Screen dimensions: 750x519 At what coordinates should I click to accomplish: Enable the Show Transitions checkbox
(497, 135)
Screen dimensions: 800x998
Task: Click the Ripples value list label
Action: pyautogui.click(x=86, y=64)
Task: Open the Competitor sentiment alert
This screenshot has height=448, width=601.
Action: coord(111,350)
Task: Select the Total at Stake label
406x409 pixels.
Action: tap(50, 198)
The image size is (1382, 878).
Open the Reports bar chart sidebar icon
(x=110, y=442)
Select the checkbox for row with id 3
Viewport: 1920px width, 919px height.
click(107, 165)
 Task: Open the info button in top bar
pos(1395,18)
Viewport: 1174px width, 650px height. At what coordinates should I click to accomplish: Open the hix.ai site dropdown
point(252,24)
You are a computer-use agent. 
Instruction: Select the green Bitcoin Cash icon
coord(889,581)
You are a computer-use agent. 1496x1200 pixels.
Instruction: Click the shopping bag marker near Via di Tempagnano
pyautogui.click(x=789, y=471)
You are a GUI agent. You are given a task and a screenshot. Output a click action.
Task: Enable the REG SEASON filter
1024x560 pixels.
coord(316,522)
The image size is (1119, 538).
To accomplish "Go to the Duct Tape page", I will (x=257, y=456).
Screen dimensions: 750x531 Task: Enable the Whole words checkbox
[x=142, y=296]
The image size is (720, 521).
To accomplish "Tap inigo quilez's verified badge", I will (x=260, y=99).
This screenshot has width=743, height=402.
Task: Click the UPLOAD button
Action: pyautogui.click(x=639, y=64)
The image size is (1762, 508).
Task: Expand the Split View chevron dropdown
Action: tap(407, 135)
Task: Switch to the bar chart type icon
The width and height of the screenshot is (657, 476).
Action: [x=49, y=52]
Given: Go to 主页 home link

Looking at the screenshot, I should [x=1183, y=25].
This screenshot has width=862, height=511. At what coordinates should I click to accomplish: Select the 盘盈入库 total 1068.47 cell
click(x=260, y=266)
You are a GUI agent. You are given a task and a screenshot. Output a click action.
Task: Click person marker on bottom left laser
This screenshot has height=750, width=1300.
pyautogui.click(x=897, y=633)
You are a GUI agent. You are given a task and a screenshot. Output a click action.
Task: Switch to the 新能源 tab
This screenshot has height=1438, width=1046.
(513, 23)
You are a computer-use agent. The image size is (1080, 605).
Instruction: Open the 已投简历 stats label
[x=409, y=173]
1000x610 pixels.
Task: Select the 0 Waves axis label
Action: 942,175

▸ Work to complete
A faithful, word-for-word transcript of the material above is the required answer.

▸ Written reply
Screen dimensions: 750x519 At what coordinates should I click to accomplish: Enable the Show Transitions checkbox
(497, 135)
Screen dimensions: 800x998
Task: Click the Ripples value list label
Action: pyautogui.click(x=86, y=64)
Task: Open the Competitor sentiment alert
This screenshot has height=448, width=601.
Action: coord(111,350)
Task: Select the Total at Stake label
406x409 pixels.
Action: tap(50, 198)
The image size is (1382, 878).
Open the Reports bar chart sidebar icon
(x=110, y=442)
Select the checkbox for row with id 3
Viewport: 1920px width, 919px height.
click(107, 165)
 Task: Open the info button in top bar
pos(1395,18)
Viewport: 1174px width, 650px height. At what coordinates should I click to accomplish: Open the hix.ai site dropdown
point(252,24)
You are a computer-use agent. 
Instruction: Select the green Bitcoin Cash icon
coord(889,581)
You are a computer-use agent. 1496x1200 pixels.
Instruction: Click the shopping bag marker near Via di Tempagnano
pyautogui.click(x=789, y=471)
You are a GUI agent. You are given a task and a screenshot. Output a click action.
Task: Enable the REG SEASON filter
1024x560 pixels.
coord(316,522)
The image size is (1119, 538).
To accomplish "Go to the Duct Tape page", I will (x=257, y=456).
Screen dimensions: 750x531 Task: Enable the Whole words checkbox
[x=142, y=296]
The image size is (720, 521).
To accomplish "Tap inigo quilez's verified badge", I will (x=260, y=99).
This screenshot has width=743, height=402.
Task: Click the UPLOAD button
Action: pyautogui.click(x=639, y=64)
The image size is (1762, 508).
Task: Expand the Split View chevron dropdown
Action: tap(407, 135)
Task: Switch to the bar chart type icon
The width and height of the screenshot is (657, 476).
Action: [x=49, y=52]
Given: Go to 主页 home link

Looking at the screenshot, I should [x=1183, y=25].
This screenshot has width=862, height=511. At what coordinates should I click to accomplish: Select the 盘盈入库 total 1068.47 cell
click(x=260, y=266)
You are a GUI agent. You are given a task and a screenshot. Output a click action.
Task: Click person marker on bottom left laser
This screenshot has height=750, width=1300.
pyautogui.click(x=897, y=633)
You are a GUI agent. You are given a task and a screenshot. Output a click action.
Task: Switch to the 新能源 tab
This screenshot has height=1438, width=1046.
(513, 23)
You are a computer-use agent. The image size is (1080, 605).
Instruction: Open the 已投简历 stats label
[x=409, y=173]
1000x610 pixels.
Task: Select the 0 Waves axis label
Action: 942,175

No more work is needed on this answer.